Problem details: Beginning with the line containing "Task: Collapse the Digital History item tree" and ending at the last line of the data, set down every line exactly, leaving out all pictures.

┏━━

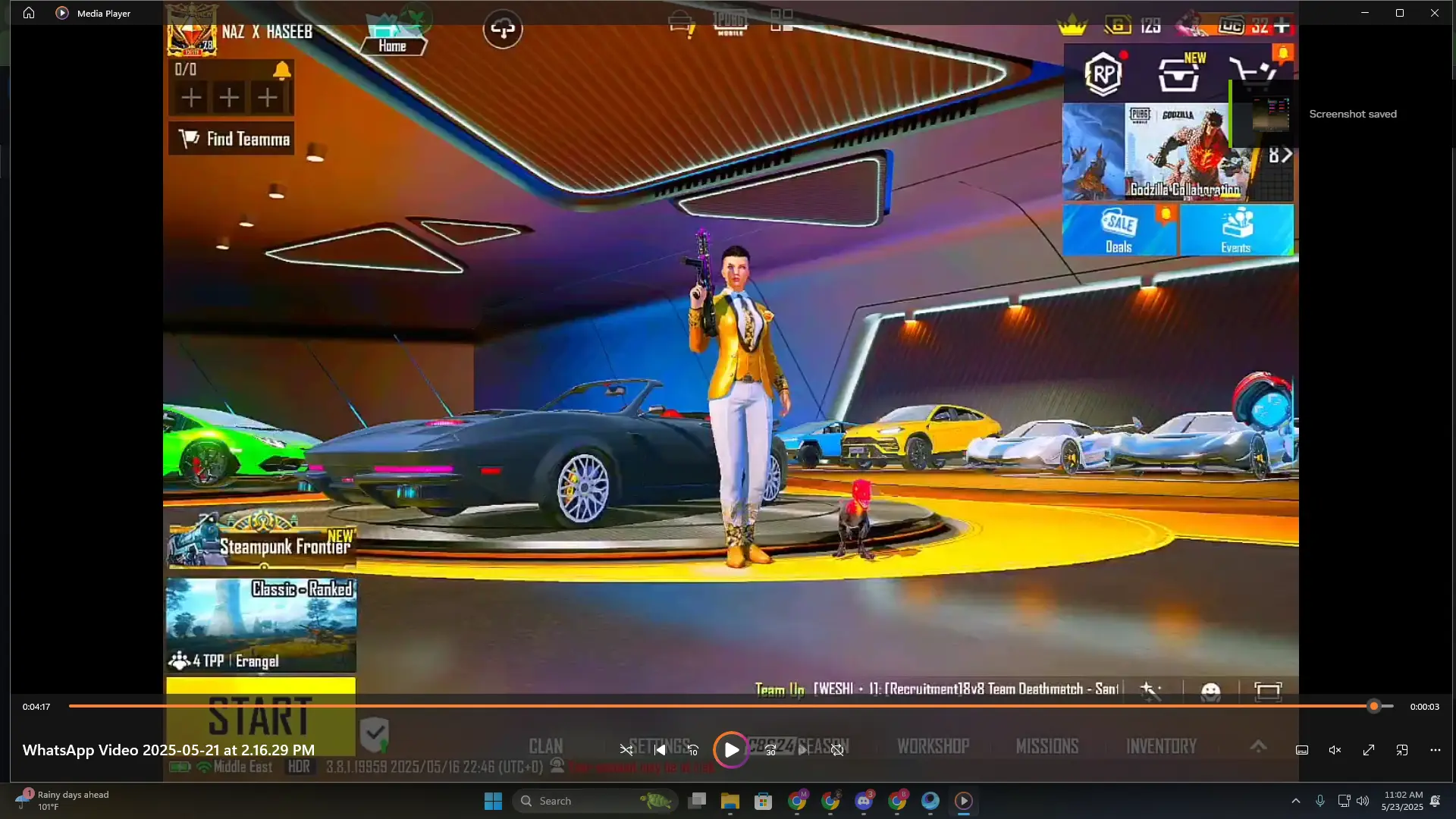Toggle repeat mode off or on
The width and height of the screenshot is (1456, 819).
837,750
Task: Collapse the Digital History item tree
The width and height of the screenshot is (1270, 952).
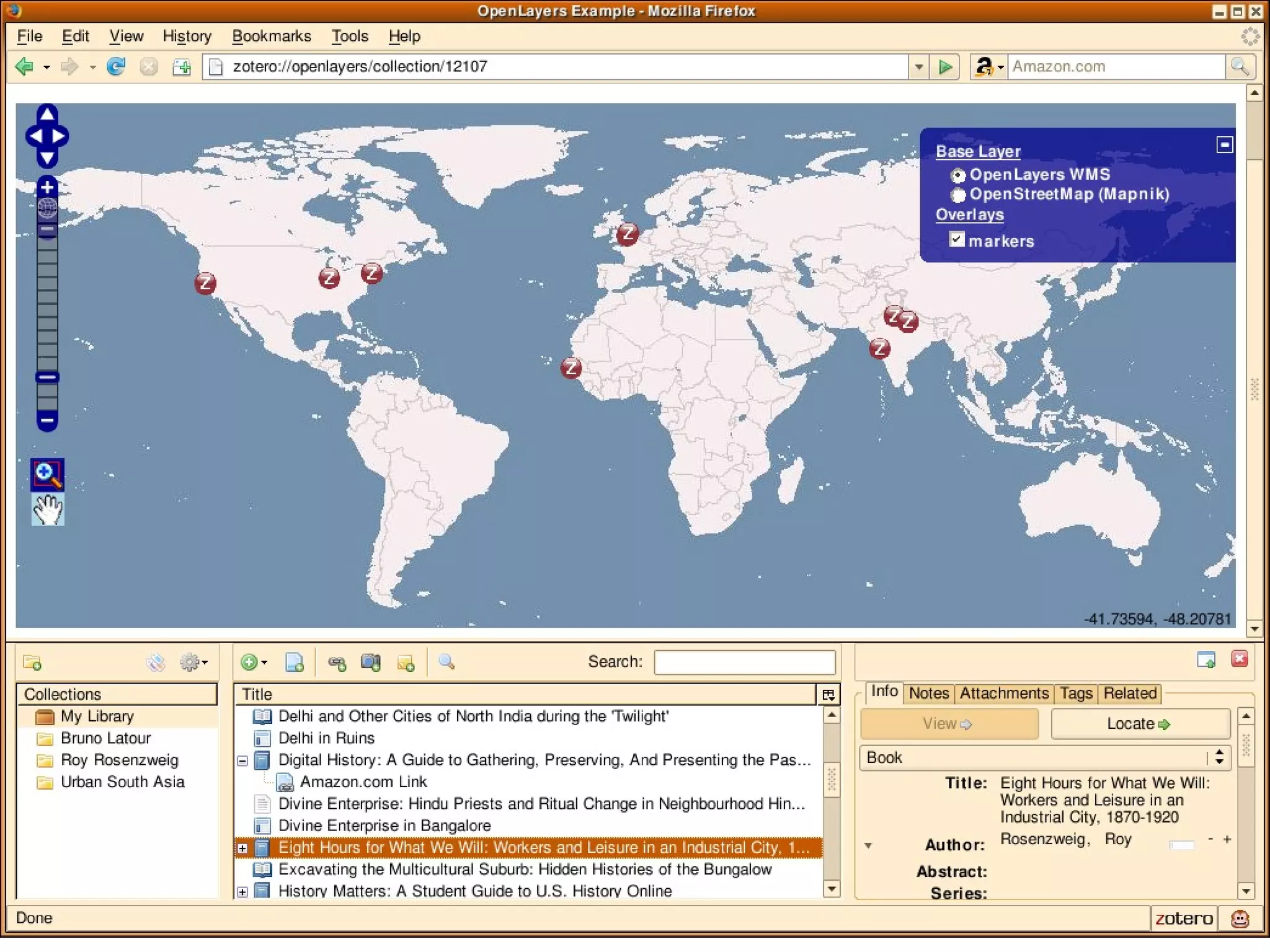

┗━━

Answer to the problem:
Task: Collapse the Digital History item tree
The width and height of the screenshot is (1270, 952).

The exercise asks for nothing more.